Case Study B on how women can deflect a rude comment: I submit to you Sen. Clinton’s response to John Edwards, of all people, who insulted her fashion sense. In what Sen. Joe Biden rightfully called a “ridiculous exercise,” each candidate was asked by moderator Anderson Cooper to say what they liked best and least about the person on their left. Edwards turned to Clinton and said, “Well, I don’t know about that coat.”

Clinton was wearing a bright pink quilted jacket. I personally thought it was a smart choice, making her both stand out among her unanimously dark suited opponents and appear attractive and womanly. But did Clinton look pained or hurt? Nope. She laughed. And Edwards stupidly gave Sen. Barack Obama a lay-up by giving him a chance to look gentlemanly while complimenting the garment (and correctly referring to it as a jacket, not a coat). The remark made Edwards look like an ass, and I hope his wife gave him a good smack upside the head afterward.

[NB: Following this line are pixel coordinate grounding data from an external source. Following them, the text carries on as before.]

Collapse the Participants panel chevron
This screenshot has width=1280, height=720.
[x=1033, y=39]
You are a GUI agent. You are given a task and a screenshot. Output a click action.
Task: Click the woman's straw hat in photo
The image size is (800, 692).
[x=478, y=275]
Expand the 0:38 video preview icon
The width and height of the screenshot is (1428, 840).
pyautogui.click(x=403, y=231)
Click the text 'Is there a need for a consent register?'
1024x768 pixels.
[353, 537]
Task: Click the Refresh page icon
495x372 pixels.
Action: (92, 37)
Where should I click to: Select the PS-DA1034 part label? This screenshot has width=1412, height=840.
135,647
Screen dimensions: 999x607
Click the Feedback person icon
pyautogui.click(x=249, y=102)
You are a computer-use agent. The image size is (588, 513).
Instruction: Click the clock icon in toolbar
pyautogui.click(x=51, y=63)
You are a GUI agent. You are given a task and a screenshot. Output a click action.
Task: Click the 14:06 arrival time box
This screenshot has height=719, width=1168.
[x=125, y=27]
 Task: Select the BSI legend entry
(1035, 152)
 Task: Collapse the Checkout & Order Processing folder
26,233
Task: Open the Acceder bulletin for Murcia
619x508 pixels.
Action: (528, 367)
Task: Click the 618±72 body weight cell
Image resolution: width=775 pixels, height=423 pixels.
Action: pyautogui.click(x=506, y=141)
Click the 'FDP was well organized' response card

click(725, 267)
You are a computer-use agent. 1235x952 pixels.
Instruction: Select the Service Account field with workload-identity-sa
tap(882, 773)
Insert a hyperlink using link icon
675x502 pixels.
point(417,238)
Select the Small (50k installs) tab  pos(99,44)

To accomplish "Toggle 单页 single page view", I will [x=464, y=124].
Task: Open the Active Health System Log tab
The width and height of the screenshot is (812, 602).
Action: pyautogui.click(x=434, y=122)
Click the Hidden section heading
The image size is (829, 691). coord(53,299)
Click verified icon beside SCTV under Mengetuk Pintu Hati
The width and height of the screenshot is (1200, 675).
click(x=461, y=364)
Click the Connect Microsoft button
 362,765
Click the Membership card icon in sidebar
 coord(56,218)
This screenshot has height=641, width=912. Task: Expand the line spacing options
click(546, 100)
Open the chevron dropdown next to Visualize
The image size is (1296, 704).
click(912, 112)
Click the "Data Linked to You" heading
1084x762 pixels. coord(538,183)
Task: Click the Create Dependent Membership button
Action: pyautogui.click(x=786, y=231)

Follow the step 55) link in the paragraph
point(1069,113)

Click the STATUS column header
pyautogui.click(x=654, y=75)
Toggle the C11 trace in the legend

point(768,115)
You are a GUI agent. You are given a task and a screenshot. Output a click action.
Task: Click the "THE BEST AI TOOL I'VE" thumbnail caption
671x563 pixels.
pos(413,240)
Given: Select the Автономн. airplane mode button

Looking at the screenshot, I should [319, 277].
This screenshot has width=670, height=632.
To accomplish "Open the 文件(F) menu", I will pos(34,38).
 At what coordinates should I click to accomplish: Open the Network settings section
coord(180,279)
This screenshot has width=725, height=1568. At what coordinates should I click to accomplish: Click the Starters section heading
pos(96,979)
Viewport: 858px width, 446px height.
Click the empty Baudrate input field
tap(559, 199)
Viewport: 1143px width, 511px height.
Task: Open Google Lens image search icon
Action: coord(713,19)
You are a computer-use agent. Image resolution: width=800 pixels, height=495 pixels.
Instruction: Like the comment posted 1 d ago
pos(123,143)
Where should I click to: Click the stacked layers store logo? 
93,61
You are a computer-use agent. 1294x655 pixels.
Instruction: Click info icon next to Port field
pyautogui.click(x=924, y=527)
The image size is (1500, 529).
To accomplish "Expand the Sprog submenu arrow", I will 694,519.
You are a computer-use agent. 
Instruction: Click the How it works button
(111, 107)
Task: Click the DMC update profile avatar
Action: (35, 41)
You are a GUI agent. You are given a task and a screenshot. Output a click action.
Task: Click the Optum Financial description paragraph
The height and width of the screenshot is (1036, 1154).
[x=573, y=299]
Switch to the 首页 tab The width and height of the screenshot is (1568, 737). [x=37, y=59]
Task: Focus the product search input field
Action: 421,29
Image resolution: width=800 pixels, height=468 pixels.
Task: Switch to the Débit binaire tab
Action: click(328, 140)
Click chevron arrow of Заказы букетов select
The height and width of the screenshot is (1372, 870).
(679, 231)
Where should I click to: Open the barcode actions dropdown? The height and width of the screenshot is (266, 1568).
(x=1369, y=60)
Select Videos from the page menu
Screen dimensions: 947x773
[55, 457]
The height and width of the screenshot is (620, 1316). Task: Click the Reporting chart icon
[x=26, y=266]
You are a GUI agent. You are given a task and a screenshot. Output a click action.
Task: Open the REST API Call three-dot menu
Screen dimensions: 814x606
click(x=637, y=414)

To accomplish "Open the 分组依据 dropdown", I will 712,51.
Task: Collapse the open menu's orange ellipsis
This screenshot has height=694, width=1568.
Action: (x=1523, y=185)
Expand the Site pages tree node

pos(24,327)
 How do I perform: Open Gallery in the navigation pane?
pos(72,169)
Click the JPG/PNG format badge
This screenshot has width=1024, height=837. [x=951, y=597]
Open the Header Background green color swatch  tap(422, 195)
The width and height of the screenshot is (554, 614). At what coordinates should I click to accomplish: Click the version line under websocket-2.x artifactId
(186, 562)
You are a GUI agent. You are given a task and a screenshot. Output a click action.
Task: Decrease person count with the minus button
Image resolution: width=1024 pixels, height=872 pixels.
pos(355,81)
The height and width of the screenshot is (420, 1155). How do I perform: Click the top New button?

Check out this clip from the debates, in which the voter asks Obama and Clinton to address charges they are not black enough or feminine enough (respectively, of course). Clinton starts talking from the 1:45 minute mark. Clinton makes a clear and strong case for why she’s proud to be a woman running in the race, even throwing in a bold conclusion: “…and when I’m inaugurated…” Edwards chimes in to respond to remarks made by his wife Elizabeth to Salon this week that he would be a better president for women’s causes than Clinton. Then Clinton caps it with a pithy kicker: “Isn’t it great that we’re up here arguing who would be better for women?”

Inclusive horn-tootin’. I like that.